Missouri attorney general addresses concerns over backlog of untested rape kits

Missouri

A Missouri sexual assault kit

Data pix.

JEFFERSON CITY, Mo. – Missouri Attorney General Eric Schmitt believes victims of sexual assault can find hope in the news a backlog of untested rape kits is being tested.

Earlier this week, Schmitt’s office announced that a federal grant made testing of 1,250 kits possible. Schmitt said his office has been working for approximately a year to locate all of the untested kits and discovered 6,000 have gone untested.

“Some of these kits date back to the 1980s,” he said.

An absence of a statewide tracking system has led to kits across the state remaining in storage. Schmitt said some were in evidence rooms across Missouri or in evidence type rooms at hospitals.

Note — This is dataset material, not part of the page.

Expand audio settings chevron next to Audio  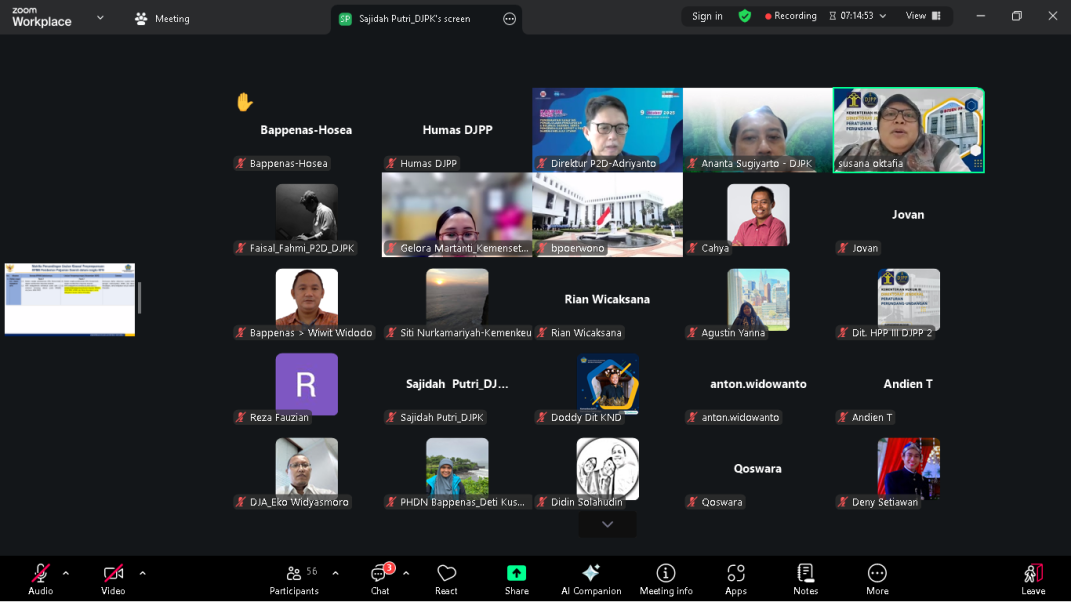point(66,575)
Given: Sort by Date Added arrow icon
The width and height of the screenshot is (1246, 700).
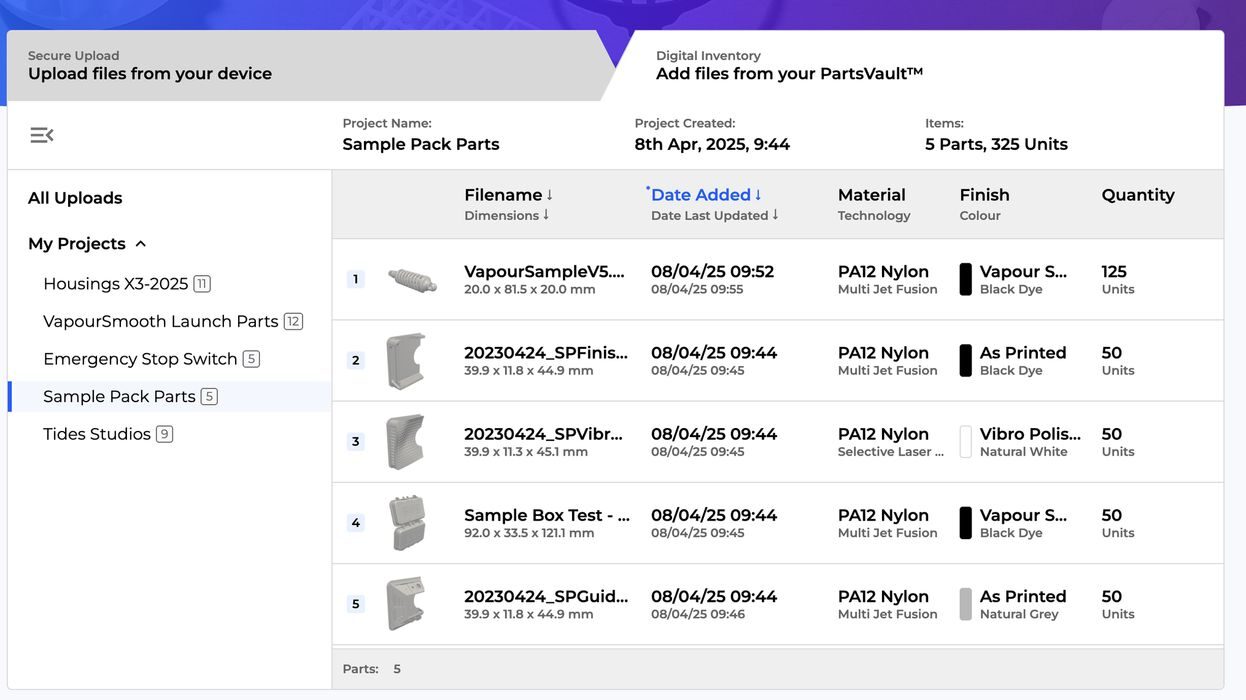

“It’s really been a big priority for me as attorney general and for our office to clear that backlog,” he said.

Schmitt has made several recommendations to lawmakers as a way to avoid future backlogs:

  • To require all entities handling the untested sexual assault kits to use the electronic tracking system that the attorney general’s office is currently developing
  • Create a centralized physical location in Missouri to store all untested sexual assault to ensure kits are properly retained
  • Review and revise the information located on the exterior of kits to provide practitioners with the information they need without compromising the integrity of the evidence
  • Track each sexual assault kit as a whole instead of individual components of the kit to prevent compromising kit evidence during tracking
Missouri Attorney General Eric Schmitt

“It’s a big deal for a victim to come forward,” said Schmitt. “We want to make sure we’re honoring that and doing everything we can to get these kits tested, find out the results, work with local prosecutors and bring people to justice.”

Schmitt said the initial round of testing should be completed by this fall and is possible because of a federal grant. He said his office will be allowed to reapply for another grant once they use the current funding to test the first round of untested kits.